In some embodiments, step 112 comprises computing an engagement score based on one or more engagement indicators extracted from a subject's speech response. The engagement score may reflect the subject's level of participation, attention, and responsiveness during therapy, and may be used to inform adaptive decisions in subsequent steps, including therapy task selection and delivery customization.

The engagement score may be computed using a weighted combination of multiple indicators, such as response latency, speech duration, prosodic variation, acoustic energy, and time-on-task. For example, a subject who responds within 1.2 seconds, speaks for 18 seconds, and exhibits high pitch variability may receive a higher engagement score than a subject with a 4.5-second delay, 6 seconds of speech, and flat prosody. Each indicator may be normalized to a common scale and assigned a configurable weight. In one example, speech duration may contribute 40% to the score, latency 25%, prosody 20%, and energy 15%, with weights adjusted based on therapist-defined priorities or subject-specific characteristics.

In further embodiments, therapists may configure weights to reflect clinical goals. For instance, a therapist working with a subject exhibiting apathy may prioritize vocal effort and speech duration, while another addressing affective flattening may emphasize prosodic variation and emotional tone. These weights may be manually set, selected from predefined templates, or dynamically adjusted based on session context or historical trends.

The engagement score may be computed in real time to support dynamic task adaptation and immediate feedback, or as part of a post-processing pipeline for retrospective analysis and therapist review. In some configurations, scores may be normalized across sessions to account for individual variability. For example, a subject with a baseline speech duration of 10 seconds may be scored differently than one with a baseline of 25 seconds, even if both speak for 15 seconds in a given session.

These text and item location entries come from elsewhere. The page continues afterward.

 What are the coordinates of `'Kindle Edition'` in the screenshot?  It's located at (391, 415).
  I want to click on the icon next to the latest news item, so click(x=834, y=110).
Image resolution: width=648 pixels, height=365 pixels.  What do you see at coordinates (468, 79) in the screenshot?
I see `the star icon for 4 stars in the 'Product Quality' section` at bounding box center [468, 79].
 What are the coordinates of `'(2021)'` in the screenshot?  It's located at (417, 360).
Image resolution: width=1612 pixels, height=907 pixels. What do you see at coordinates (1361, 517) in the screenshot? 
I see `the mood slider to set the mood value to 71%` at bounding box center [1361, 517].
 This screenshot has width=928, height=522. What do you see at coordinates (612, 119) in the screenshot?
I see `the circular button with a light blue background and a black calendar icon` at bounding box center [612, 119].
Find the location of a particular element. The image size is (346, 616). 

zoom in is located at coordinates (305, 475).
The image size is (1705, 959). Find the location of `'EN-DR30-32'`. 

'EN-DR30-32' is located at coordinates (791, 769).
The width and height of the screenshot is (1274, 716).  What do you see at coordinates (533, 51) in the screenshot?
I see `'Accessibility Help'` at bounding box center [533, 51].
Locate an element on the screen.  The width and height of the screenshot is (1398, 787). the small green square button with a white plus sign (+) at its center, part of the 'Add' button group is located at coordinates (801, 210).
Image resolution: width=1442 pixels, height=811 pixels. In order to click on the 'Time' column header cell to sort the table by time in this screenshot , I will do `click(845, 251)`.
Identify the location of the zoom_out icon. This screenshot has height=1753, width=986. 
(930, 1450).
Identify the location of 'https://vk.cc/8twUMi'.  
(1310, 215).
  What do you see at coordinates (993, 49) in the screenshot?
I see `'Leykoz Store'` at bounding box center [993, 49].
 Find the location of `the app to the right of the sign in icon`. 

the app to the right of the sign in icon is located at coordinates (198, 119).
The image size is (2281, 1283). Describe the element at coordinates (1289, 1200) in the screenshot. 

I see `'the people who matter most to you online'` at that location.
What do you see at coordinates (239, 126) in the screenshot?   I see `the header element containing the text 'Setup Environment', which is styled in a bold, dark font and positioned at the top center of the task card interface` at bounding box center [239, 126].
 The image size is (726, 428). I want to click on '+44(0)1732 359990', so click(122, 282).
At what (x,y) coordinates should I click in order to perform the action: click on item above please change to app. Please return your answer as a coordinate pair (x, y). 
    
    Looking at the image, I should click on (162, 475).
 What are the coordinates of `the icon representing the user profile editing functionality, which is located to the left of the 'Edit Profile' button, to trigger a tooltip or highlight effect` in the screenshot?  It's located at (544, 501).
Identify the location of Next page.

In multilingual therapy sessions, the system may compute engagement scores separately for each language segment. For example, if a subject speaks 22 seconds in Spanish with high prosodic variation and only 8 seconds in English with monotone delivery, the system may assign a higher engagement score to the Spanish segment and prioritize Spanish-language tasks in subsequent steps.

The engagement score may also be used to detect signs of fatigue, frustration, or boredom. For example, a drop in speech duration from 20 seconds to 6 seconds, combined with increased latency and reduced acoustic energy, may trigger a modality switch or task simplification. Conversely, consistently high scores may prompt the system to increase task complexity or introduce more challenging linguistic targets.

In some embodiments, engagement scores may be visualized through graphical interfaces such as heatmaps, trend lines, and session summaries. These visualizations may be accessible via a clinician dashboard and support manual override, annotation, and intervention. For example, a therapist may review engagement trends and override the system's task selection if the score does not align with clinical judgment.

Additionally, the engagement scoring process may support semi-supervised control, allowing therapists to adjust scoring parameters, override automated decisions, and provide feedback to the system. This hybrid approach ensures that therapy remains both adaptive and clinically grounded.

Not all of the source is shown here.